→ **STATED GOAL**: Format the rows as a numbered list, from the first row through the line containing "pyautogui.click(x=698, y=18)", with both ends included and blank lines omitted.

→ **PROVIDED DATA**:

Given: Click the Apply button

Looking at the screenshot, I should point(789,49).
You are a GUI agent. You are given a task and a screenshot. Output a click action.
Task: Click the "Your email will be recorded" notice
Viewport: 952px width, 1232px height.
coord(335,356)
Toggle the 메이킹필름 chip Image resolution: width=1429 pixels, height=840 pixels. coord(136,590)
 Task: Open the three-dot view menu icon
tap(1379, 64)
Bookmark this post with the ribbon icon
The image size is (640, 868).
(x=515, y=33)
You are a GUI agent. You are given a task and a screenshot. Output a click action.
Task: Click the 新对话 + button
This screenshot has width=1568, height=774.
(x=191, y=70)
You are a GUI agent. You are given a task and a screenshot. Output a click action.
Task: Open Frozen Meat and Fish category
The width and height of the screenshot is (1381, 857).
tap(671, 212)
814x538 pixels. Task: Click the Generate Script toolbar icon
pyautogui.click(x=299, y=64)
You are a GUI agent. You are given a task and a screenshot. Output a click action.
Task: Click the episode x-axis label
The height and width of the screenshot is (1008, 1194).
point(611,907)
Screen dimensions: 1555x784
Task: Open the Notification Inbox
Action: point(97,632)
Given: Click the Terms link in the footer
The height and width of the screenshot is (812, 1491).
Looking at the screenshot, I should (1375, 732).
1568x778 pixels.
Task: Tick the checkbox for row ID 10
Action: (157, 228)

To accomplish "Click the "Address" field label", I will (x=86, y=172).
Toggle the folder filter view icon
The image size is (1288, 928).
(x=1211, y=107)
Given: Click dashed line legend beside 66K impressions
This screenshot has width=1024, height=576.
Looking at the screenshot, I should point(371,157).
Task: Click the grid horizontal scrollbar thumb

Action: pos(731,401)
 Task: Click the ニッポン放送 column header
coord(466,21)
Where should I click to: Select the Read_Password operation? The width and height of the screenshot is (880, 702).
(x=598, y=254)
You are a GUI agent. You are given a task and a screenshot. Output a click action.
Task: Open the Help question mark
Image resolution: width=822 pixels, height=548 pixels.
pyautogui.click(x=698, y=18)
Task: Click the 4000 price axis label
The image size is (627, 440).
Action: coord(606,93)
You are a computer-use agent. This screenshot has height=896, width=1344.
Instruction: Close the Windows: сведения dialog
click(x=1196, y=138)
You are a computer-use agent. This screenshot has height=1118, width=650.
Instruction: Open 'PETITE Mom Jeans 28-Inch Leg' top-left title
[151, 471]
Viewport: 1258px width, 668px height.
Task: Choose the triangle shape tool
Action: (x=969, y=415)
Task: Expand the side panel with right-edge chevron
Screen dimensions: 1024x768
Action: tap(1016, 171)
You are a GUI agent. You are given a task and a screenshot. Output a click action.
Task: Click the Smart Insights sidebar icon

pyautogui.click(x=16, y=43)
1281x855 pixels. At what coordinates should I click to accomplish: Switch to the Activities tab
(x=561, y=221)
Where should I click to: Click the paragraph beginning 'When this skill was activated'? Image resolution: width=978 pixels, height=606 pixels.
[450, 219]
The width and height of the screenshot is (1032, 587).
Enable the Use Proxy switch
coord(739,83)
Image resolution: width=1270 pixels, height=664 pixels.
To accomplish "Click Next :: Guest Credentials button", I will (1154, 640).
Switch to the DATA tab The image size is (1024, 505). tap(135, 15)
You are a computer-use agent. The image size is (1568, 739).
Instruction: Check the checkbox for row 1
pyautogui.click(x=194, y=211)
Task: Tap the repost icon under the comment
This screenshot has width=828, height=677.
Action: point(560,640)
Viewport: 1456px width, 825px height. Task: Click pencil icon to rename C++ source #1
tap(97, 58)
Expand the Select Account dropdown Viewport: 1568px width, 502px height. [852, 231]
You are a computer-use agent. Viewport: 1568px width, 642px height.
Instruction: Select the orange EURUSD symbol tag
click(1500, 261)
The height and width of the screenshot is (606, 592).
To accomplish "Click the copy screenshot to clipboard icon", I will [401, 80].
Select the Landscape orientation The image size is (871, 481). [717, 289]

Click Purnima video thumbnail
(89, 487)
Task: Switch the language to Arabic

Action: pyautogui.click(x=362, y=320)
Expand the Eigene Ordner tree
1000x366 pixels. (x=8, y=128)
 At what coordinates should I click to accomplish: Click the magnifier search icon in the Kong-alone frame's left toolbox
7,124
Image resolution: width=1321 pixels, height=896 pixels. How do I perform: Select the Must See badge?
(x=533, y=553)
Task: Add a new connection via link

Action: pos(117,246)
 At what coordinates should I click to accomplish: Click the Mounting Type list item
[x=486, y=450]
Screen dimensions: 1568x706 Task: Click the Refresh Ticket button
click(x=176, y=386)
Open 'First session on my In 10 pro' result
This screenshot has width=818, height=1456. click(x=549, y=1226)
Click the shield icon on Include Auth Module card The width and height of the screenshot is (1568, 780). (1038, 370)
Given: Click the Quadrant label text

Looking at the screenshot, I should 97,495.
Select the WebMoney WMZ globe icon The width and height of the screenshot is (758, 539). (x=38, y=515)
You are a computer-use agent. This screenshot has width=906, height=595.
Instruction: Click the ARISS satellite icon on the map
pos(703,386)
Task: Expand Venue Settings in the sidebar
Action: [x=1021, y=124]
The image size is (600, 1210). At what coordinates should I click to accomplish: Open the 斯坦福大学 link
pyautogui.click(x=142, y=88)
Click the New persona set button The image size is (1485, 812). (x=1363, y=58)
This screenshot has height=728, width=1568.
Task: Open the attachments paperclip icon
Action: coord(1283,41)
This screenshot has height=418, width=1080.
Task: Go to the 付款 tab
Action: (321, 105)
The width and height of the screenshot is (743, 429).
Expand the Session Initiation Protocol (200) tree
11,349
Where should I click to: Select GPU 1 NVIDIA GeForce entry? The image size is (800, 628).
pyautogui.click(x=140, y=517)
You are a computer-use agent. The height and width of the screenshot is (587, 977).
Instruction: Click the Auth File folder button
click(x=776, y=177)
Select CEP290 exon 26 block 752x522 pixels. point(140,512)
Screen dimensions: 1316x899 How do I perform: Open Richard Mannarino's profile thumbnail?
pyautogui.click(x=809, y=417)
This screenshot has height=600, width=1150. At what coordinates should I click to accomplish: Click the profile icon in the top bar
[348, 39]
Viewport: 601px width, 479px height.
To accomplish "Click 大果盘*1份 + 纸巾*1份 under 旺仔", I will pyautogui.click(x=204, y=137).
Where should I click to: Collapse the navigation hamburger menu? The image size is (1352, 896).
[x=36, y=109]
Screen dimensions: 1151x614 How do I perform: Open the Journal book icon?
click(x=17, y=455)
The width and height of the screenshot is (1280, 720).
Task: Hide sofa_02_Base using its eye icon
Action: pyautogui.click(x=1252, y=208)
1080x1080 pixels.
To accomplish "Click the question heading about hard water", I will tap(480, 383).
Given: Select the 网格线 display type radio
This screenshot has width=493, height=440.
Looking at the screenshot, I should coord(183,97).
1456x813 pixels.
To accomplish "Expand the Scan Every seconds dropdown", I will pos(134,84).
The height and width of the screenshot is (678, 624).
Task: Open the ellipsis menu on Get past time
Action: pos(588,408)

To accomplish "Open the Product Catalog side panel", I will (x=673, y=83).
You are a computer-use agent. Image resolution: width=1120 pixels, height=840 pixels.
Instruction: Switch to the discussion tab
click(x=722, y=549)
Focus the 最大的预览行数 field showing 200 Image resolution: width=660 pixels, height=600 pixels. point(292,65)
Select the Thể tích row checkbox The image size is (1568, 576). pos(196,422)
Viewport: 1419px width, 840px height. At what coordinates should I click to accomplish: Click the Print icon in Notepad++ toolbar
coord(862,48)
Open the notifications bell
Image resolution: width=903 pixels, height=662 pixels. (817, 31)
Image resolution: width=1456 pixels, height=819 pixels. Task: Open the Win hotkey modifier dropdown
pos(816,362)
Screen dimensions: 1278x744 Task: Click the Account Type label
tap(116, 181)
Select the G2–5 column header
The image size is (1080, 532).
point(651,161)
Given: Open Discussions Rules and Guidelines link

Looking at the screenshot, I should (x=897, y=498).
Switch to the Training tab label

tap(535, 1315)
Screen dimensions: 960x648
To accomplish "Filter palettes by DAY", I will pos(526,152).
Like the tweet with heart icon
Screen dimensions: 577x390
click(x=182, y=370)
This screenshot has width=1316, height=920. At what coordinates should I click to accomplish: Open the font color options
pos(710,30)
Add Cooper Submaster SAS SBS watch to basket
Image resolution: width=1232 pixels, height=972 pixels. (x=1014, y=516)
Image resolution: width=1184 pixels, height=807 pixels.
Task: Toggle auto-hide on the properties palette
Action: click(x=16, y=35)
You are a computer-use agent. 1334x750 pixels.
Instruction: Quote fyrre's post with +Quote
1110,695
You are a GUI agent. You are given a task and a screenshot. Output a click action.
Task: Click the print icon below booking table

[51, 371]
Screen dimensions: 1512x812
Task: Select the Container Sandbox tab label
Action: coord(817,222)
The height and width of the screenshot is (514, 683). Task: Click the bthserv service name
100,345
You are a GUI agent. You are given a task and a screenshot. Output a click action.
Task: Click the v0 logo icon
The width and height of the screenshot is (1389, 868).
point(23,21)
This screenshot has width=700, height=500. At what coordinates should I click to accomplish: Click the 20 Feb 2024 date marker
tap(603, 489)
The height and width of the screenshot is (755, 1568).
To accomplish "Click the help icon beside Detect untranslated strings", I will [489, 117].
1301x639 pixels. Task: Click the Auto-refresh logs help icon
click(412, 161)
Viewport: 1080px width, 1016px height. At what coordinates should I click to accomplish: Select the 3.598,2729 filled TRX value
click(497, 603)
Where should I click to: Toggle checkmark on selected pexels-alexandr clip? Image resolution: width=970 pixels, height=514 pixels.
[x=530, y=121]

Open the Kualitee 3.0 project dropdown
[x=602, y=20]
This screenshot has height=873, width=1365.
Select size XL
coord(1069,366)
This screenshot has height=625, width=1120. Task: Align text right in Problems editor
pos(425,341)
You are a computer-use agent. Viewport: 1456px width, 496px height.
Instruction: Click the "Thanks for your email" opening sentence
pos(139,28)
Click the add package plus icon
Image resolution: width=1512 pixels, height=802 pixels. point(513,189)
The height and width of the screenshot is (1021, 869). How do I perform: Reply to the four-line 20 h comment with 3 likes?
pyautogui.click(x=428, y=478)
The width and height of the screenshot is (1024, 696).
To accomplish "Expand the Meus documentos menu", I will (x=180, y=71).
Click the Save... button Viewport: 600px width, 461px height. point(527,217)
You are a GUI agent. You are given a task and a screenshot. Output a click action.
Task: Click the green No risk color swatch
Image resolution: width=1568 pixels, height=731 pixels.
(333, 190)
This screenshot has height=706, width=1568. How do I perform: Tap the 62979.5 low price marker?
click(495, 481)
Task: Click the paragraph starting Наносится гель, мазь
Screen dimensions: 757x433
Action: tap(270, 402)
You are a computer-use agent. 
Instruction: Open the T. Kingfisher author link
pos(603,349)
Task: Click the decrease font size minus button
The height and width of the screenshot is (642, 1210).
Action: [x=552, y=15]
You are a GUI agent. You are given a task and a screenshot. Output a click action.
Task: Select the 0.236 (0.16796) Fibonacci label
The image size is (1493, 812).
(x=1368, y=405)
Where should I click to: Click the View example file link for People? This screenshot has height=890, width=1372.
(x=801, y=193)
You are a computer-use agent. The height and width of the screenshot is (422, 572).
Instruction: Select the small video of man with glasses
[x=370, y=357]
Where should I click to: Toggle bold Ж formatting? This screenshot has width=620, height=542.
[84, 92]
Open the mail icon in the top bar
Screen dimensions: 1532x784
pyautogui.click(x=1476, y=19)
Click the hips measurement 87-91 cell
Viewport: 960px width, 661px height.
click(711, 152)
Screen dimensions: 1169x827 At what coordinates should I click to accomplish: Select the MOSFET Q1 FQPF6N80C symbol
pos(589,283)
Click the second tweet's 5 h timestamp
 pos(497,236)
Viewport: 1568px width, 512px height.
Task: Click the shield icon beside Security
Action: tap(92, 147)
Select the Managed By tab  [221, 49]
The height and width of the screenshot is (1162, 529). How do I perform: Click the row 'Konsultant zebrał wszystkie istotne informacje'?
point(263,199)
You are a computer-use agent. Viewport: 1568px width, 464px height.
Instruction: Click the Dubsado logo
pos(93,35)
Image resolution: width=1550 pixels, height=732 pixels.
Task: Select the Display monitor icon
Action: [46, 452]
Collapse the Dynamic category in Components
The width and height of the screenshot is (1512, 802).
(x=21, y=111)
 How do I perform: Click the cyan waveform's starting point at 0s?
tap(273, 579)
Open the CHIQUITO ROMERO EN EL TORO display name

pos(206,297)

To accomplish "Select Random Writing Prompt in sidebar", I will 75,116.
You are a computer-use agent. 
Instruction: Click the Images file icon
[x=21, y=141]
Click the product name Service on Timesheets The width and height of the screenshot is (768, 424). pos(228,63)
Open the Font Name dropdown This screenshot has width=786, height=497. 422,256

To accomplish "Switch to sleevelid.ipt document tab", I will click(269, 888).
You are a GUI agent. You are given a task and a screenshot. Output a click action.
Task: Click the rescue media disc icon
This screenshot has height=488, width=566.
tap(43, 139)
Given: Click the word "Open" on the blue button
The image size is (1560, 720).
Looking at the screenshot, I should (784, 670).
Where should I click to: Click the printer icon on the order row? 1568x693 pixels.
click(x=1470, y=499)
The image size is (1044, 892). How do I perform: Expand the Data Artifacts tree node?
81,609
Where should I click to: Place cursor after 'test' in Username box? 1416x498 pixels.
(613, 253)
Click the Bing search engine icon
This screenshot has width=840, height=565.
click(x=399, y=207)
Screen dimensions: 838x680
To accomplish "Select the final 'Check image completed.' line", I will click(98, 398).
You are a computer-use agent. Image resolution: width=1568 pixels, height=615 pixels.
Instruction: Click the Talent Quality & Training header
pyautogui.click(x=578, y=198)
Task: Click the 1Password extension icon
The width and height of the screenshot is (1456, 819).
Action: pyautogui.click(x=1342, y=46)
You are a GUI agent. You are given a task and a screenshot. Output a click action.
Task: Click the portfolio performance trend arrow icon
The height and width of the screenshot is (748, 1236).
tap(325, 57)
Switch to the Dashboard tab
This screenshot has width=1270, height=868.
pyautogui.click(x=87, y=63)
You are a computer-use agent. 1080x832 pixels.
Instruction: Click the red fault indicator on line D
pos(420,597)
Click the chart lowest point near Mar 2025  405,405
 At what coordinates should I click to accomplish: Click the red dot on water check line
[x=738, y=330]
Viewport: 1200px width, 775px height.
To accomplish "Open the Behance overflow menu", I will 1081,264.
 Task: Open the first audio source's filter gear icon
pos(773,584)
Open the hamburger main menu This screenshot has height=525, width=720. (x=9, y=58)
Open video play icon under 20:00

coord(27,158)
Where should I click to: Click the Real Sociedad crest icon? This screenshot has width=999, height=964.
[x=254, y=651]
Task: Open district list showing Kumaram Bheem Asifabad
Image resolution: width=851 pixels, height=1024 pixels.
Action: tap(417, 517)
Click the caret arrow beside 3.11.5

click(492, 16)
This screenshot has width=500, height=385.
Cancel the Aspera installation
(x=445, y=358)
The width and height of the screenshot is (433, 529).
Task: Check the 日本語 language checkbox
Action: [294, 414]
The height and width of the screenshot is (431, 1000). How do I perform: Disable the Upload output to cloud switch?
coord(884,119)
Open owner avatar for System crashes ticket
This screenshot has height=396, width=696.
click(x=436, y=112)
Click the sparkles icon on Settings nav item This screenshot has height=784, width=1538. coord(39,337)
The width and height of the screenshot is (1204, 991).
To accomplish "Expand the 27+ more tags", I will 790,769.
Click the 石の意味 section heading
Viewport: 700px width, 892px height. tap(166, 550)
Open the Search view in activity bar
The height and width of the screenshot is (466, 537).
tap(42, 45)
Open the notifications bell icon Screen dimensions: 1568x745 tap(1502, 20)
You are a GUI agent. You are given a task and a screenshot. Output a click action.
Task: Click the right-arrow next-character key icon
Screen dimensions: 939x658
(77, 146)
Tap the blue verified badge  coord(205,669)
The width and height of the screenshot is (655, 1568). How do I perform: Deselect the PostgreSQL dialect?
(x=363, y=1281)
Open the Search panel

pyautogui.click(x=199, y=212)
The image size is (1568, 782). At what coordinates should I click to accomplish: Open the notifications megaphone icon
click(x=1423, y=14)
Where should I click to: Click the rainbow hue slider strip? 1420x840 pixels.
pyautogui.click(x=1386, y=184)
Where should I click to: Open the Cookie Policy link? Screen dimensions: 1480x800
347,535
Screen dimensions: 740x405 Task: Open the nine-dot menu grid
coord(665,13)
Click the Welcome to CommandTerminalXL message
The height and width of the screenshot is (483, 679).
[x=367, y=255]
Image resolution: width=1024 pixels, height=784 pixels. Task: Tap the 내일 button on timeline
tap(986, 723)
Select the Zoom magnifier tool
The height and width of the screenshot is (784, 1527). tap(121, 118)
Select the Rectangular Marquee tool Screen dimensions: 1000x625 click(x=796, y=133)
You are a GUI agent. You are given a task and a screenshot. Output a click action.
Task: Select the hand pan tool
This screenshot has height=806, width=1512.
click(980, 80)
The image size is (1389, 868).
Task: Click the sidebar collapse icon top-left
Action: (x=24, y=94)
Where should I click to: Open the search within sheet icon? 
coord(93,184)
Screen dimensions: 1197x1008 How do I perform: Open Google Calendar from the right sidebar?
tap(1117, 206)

→ **RESULT OF THE EXERCISE**:
1. Given: Click the Apply button
2. Looking at the screenshot, I should point(789,49).
3. You are a GUI agent. You are given a task and a screenshot. Output a click action.
4. Task: Click the "Your email will be recorded" notice
5. Viewport: 952px width, 1232px height.
6. coord(335,356)
7. Toggle the 메이킹필름 chip Image resolution: width=1429 pixels, height=840 pixels. coord(136,590)
8.  Task: Open the three-dot view menu icon
9. tap(1379, 64)
10. Bookmark this post with the ribbon icon
11. The image size is (640, 868).
12. (x=515, y=33)
13. You are a GUI agent. You are given a task and a screenshot. Output a click action.
14. Task: Click the 新对话 + button
15. This screenshot has width=1568, height=774.
16. (x=191, y=70)
17. You are a GUI agent. You are given a task and a screenshot. Output a click action.
18. Task: Open Frozen Meat and Fish category
19. The width and height of the screenshot is (1381, 857).
20. tap(671, 212)
21. 814x538 pixels. Task: Click the Generate Script toolbar icon
22. pyautogui.click(x=299, y=64)
23. You are a GUI agent. You are given a task and a screenshot. Output a click action.
24. Task: Click the episode x-axis label
25. The height and width of the screenshot is (1008, 1194).
26. point(611,907)
27. Screen dimensions: 1555x784
28. Task: Open the Notification Inbox
29. Action: point(97,632)
30. Given: Click the Terms link in the footer
31. The height and width of the screenshot is (812, 1491).
32. Looking at the screenshot, I should (1375, 732).
33. 1568x778 pixels.
34. Task: Tick the checkbox for row ID 10
35. Action: (157, 228)
36. To accomplish "Click the "Address" field label", I will (x=86, y=172).
37. Toggle the folder filter view icon
38. The image size is (1288, 928).
39. (x=1211, y=107)
40. Given: Click dashed line legend beside 66K impressions
41. This screenshot has width=1024, height=576.
42. Looking at the screenshot, I should point(371,157).
43. Task: Click the grid horizontal scrollbar thumb
44. Action: pos(731,401)
45.  Task: Click the ニッポン放送 column header
46. coord(466,21)
47. Where should I click to: Select the Read_Password operation? The width and height of the screenshot is (880, 702).
48. (x=598, y=254)
49. You are a GUI agent. You are given a task and a screenshot. Output a click action.
50. Task: Open the Help question mark
51. Image resolution: width=822 pixels, height=548 pixels.
52. pyautogui.click(x=698, y=18)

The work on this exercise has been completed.